I am programming C on cygwin windows. After having done a bit of C programming and getting comfortable with the language, I wanted to look under the hood and see what the compiler is doing for the code that I write.
So I wrote down a code block containing switch case statements and converted them into assembly using:
gcc -S foo.c
Here is the C source:
switch(i)
{
case 1:
{
printf("Case 1\n");
break;
}
case 2:
{ printf("Case 2\n");
break;
}
case 3:
{
printf("Case 3\n");
break;
}
case 4:
{
printf("Case 4\n");
break;
}
case 5:
{
printf("Case 5\n");
break;
}
case 6:
{
printf("Case 6\n");
break;
}
case 7:
{
printf("Case 7\n");
break;
}
case 8:
{
printf("Case 8\n");
break;
}
case 9:
{
printf("Case 9\n");
break;
}
case 10:
{
printf("Case 10\n");
break;
}
default:
{
printf("Nothing\n");
break;
}
}
Now the resultant assembly for the same is:
movl $5, -4(%ebp)
cmpl $10, -4(%ebp)
ja L13
movl -4(%ebp), %eax
sall $2, %eax
movl L14(%eax), %eax
jmp *%eax
.section .rdata,"dr"
.align 4
L14:
.long L13
.long L3
.long L4
.long L5
.long L6
.long L7
.long L8
.long L9
.long L10
.long L11
.long L12
.text
L3:
movl $LC0, (%esp)
call _printf
jmp L2
L4:
movl $LC1, (%esp)
call _printf
jmp L2
L5:
movl $LC2, (%esp)
call _printf
jmp L2
L6:
movl $LC3, (%esp)
call _printf
jmp L2
L7:
movl $LC4, (%esp)
call _printf
jmp L2
L8:
movl $LC5, (%esp)
call _printf
jmp L2
L9:
movl $LC6, (%esp)
call _printf
jmp L2
L10:
movl $LC7, (%esp)
call _printf
jmp L2
L11:
movl $LC8, (%esp)
call _printf
jmp L2
L12:
movl $LC9, (%esp)
call _printf
jmp L2
L13:
movl $LC10, (%esp)
call _printf
L2:
Now, in the assembly, the code is first checking the last case (i.e. case 10) first. This is very strange. And then it is copying 'i' into 'eax' and doing things that are beyond me.

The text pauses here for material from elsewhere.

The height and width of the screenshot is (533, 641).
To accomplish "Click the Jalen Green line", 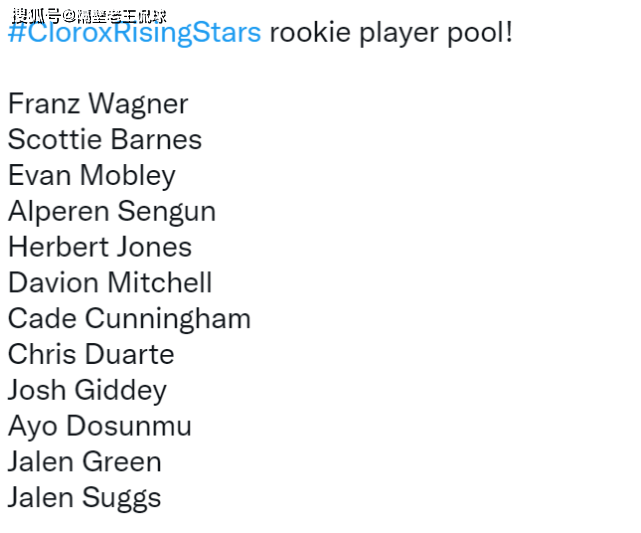I will pyautogui.click(x=84, y=462).
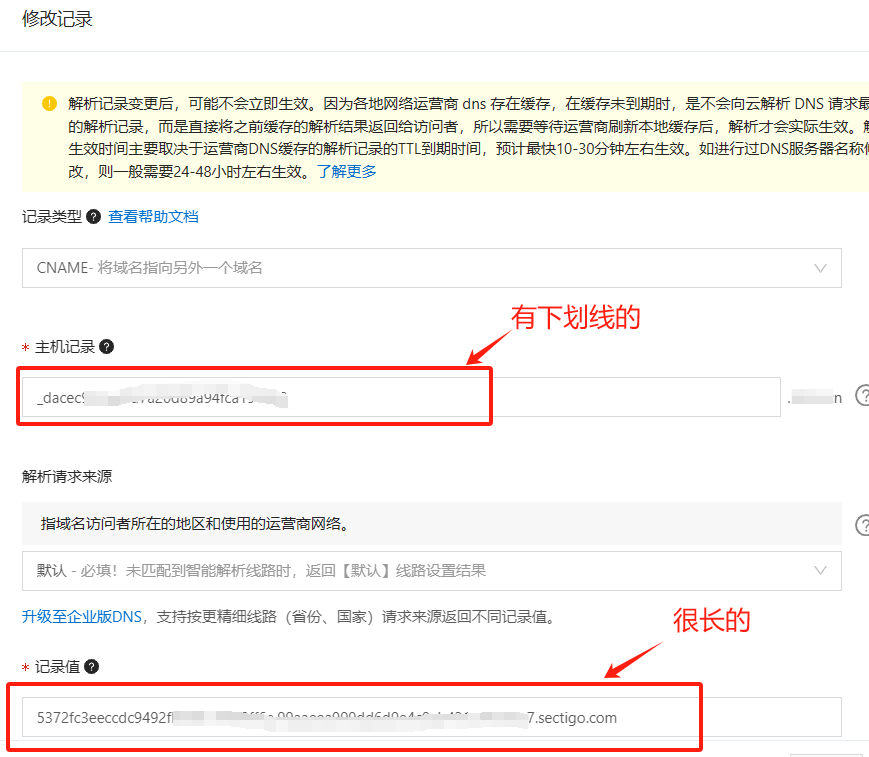
Task: Expand the 默认 dropdown chevron arrow
Action: point(820,571)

I have heard that the compiler implements some jump table for switch..case. Is it what this code is doing? Or what is it doing and why? Because in case of less number of cases, the code is pretty similar to that generated for if...else ladder, but when number of cases increases, this unusual-looking implementation is seen.
Thanks in advance.
First the code is comparing the i to 10 and jumping to the default case when the value is greater then 10 (cmpl $10, -4(%ebp)
followed by ja L13
).
The next bit of code is shifting the input to the left by two (sall $2, %eax
) which is the same as multiple by four which generates an offset into the jump table (because each entry in the table is 4 bytes long)
It then loads an address from the jump table (movl L14(%eax), %eax
) and jumps to it (jmp *%eax
).
The jump table is simply a list of addresses (represented in assembly code by labels):
L14:
.long L13
.long L3
.long L4
...
One thing to notice is that L13
represents the default case. It is both the first entry in the jump table (for when i is 0) and is handled specially at the beginning (when i > 10).